=== Extract to read ===
Rick Rescorla


Richard Cyril Rescorla was a British-American soldier, police officer, educator and private security specialist. He served as a British Army paratrooper during the Cyprus Emergency and a commissioned officer in the United States Army during the Vietnam War. He rose to the rank of colonel in the Army before entering the private sector, where he worked in corporate security.
As the director of security for the financial services firm Morgan Stanley at the World Trade Center, Rescorla anticipated attacks on the towers and implemented evacuation procedures that were credited with saving thousands of lives. He died during the attacks of September 11, 2001, going back to help evacuate more people in the South Tower after he had organized the evacuation of the Morgan Stanley offices.

=== A run of entries ===
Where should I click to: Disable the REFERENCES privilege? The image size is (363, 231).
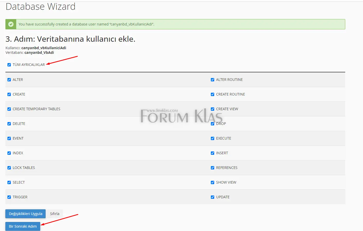(x=212, y=168)
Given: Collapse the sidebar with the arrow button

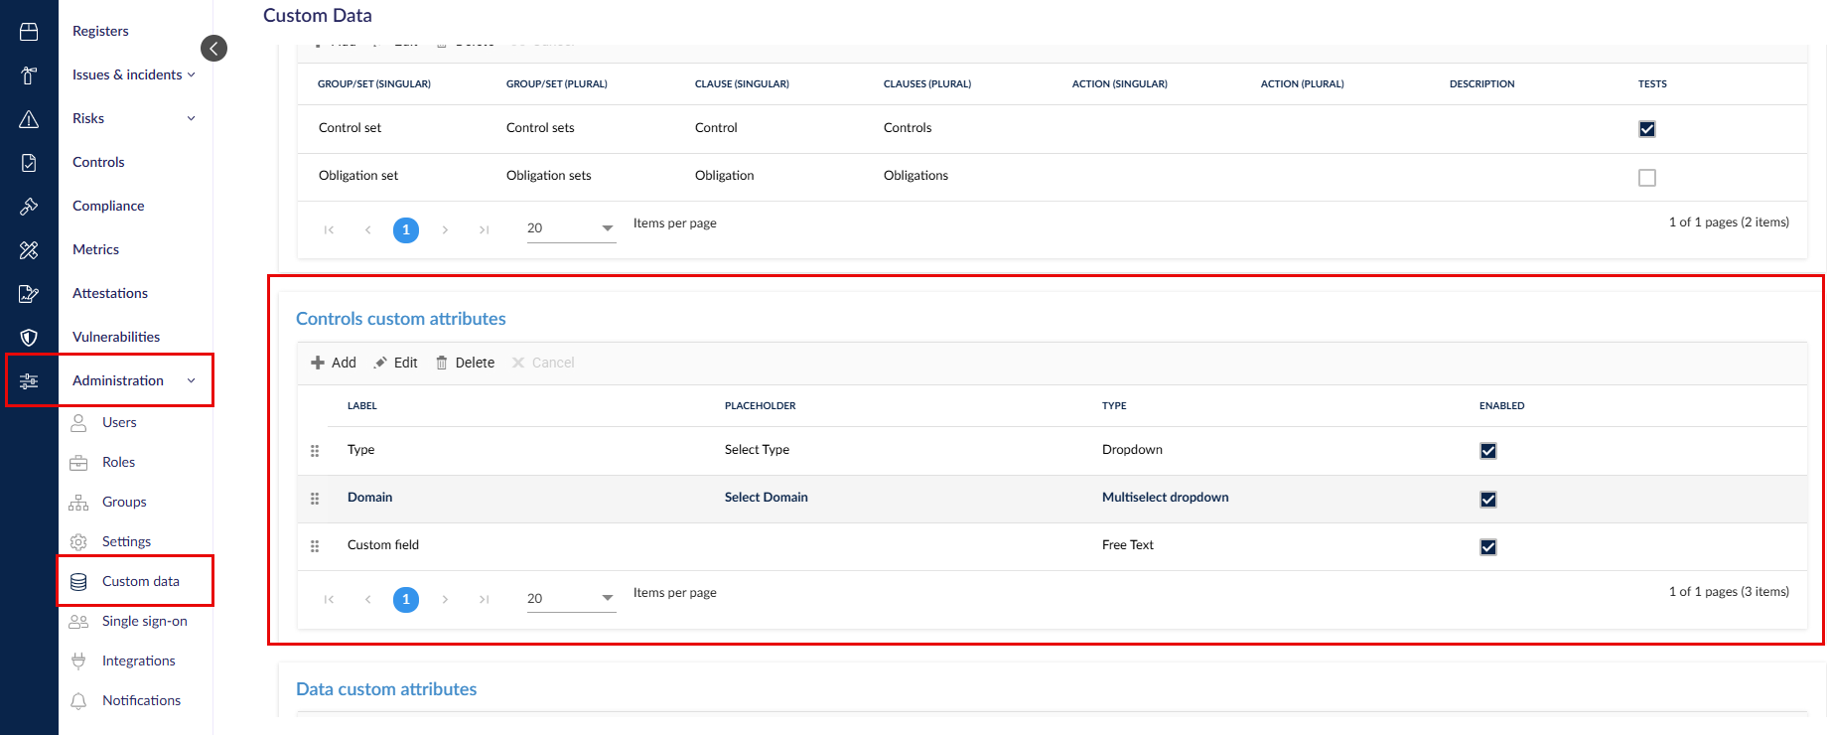Looking at the screenshot, I should click(213, 49).
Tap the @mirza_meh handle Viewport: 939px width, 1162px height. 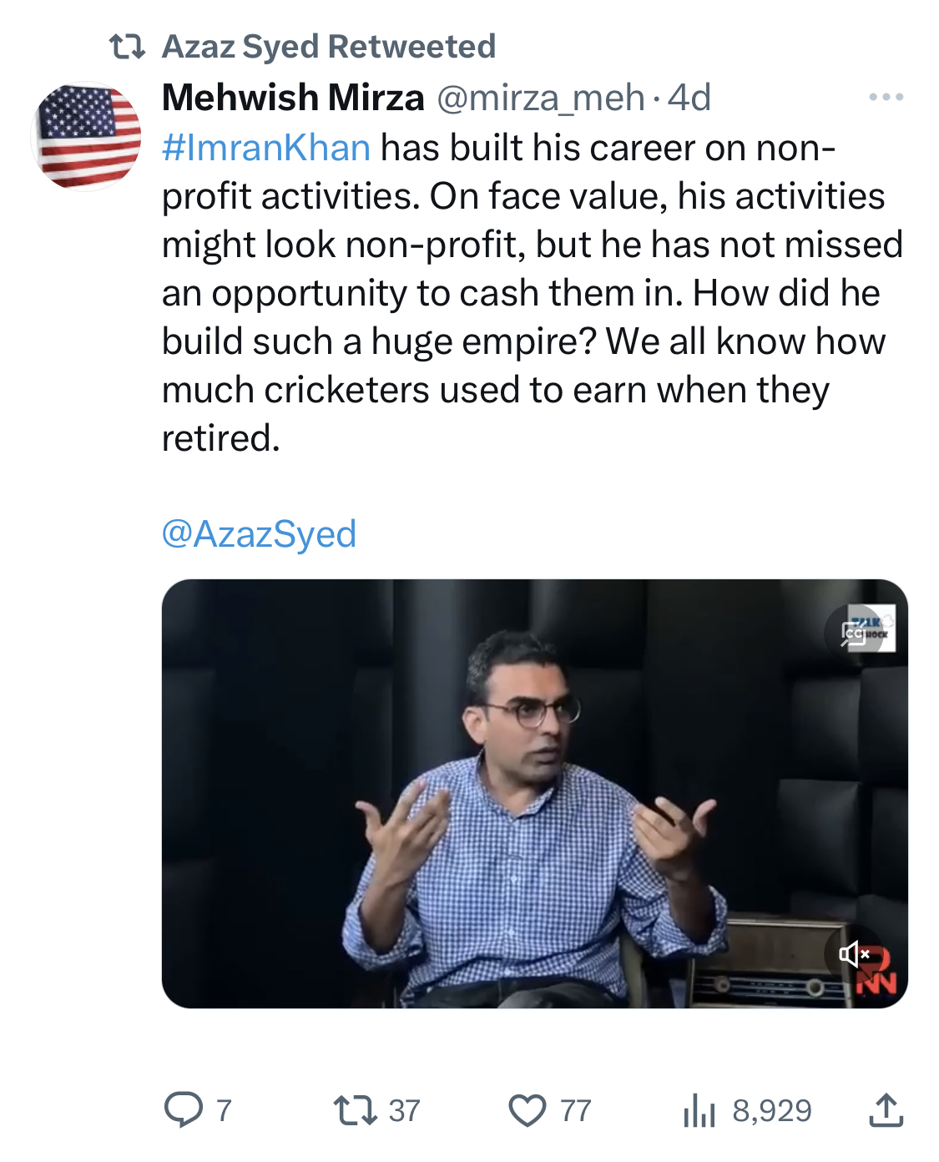pos(541,99)
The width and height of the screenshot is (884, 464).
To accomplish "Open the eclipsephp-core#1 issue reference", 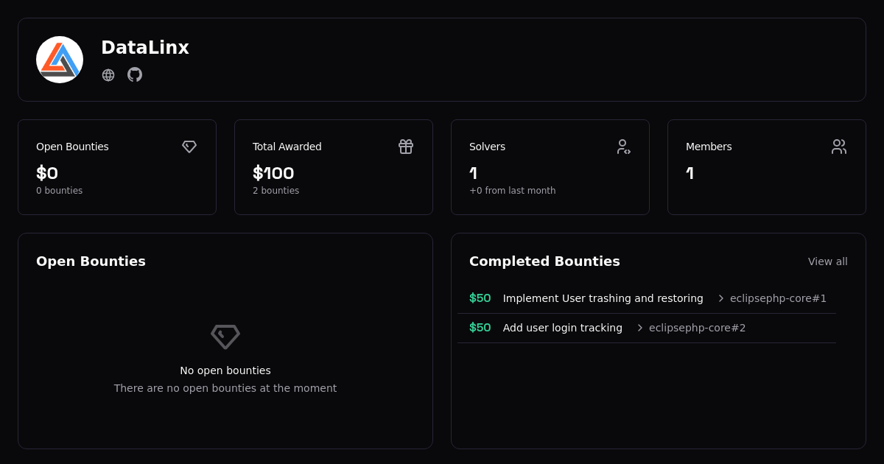I will [778, 298].

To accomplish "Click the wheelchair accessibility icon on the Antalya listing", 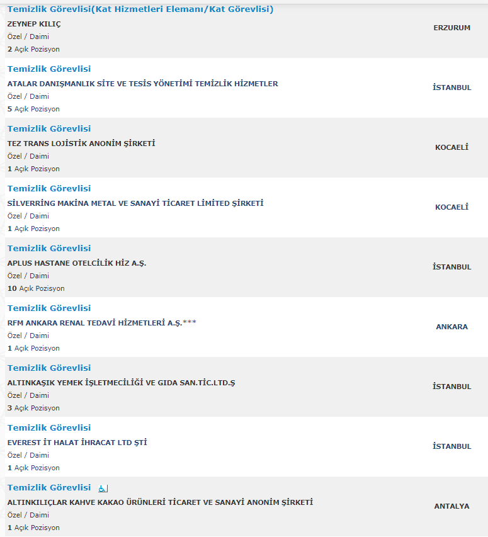I will [x=103, y=489].
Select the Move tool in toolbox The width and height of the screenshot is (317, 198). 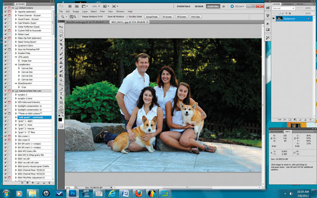[61, 27]
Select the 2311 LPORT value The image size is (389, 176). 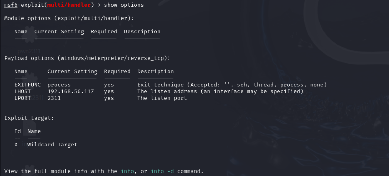pos(54,98)
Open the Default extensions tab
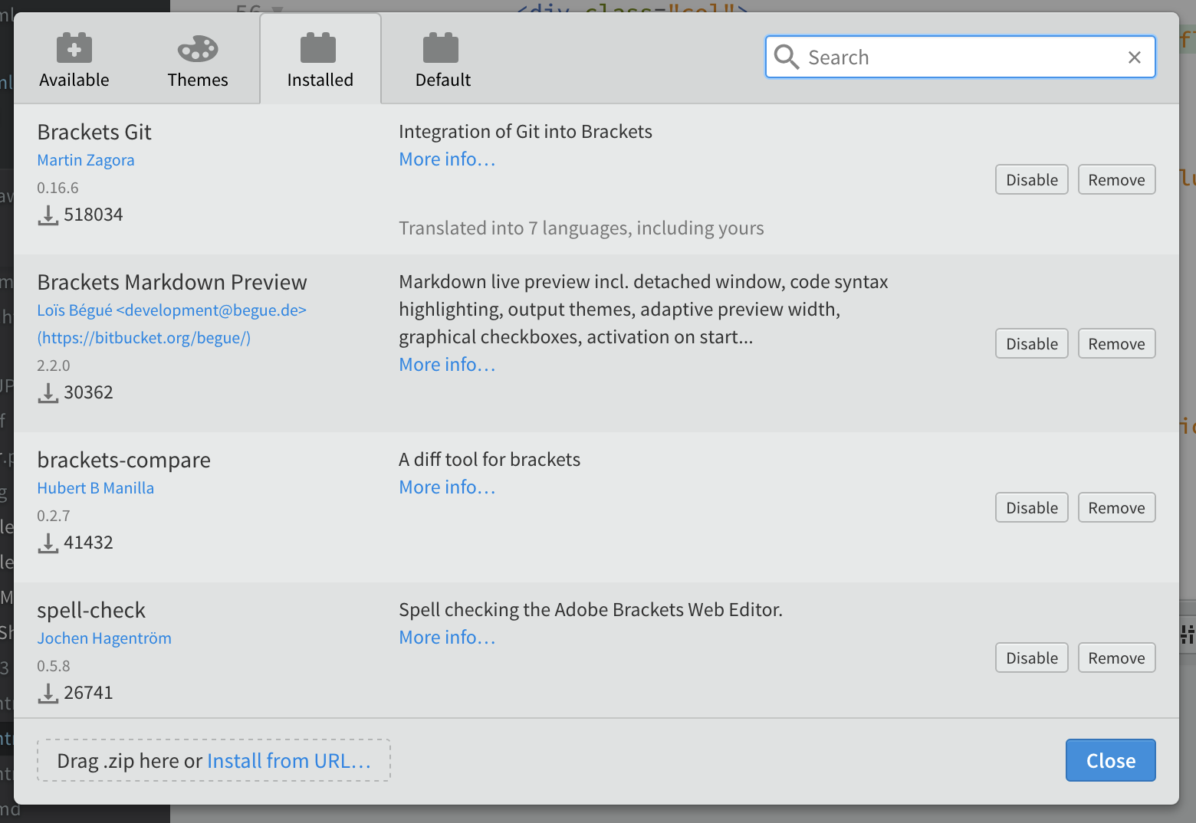Screen dimensions: 1196x823 442,61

=== Directives ===
1. From the passage about Rick Rescorla, set down the part that opens with the words containing "Richard Cyril Rescorla" and closes with "Morgan Stanley offices.".
2. According to the passage about Rick Rescorla, what position did he hold at Morgan Stanley?
3. Based on the passage about Rick Rescorla, explain why he put evacuation procedures in place at the World Trade Center.

=== Exercise results ===
1.
Richard Cyril Rescorla was a British-American soldier, police officer, educator and private security specialist. He served as a British Army paratrooper during the Cyprus Emergency and a commissioned officer in the United States Army during the Vietnam War. He rose to the rank of colonel in the Army before entering the private sector, where he worked in corporate security.
As the director of security for the financial services firm Morgan Stanley at the World Trade Center, Rescorla anticipated attacks on the towers and implemented evacuation procedures that were credited with saving thousands of lives. He died during the attacks of September 11, 2001, going back to help evacuate more people in the South Tower after he had organized the evacuation of the Morgan Stanley offices.

2. He was the director of security for Morgan Stanley at the World Trade Center.

3. Rescorla anticipated attacks on the towers, so he implemented evacuation procedures. Those procedures were credited with saving thousands of lives.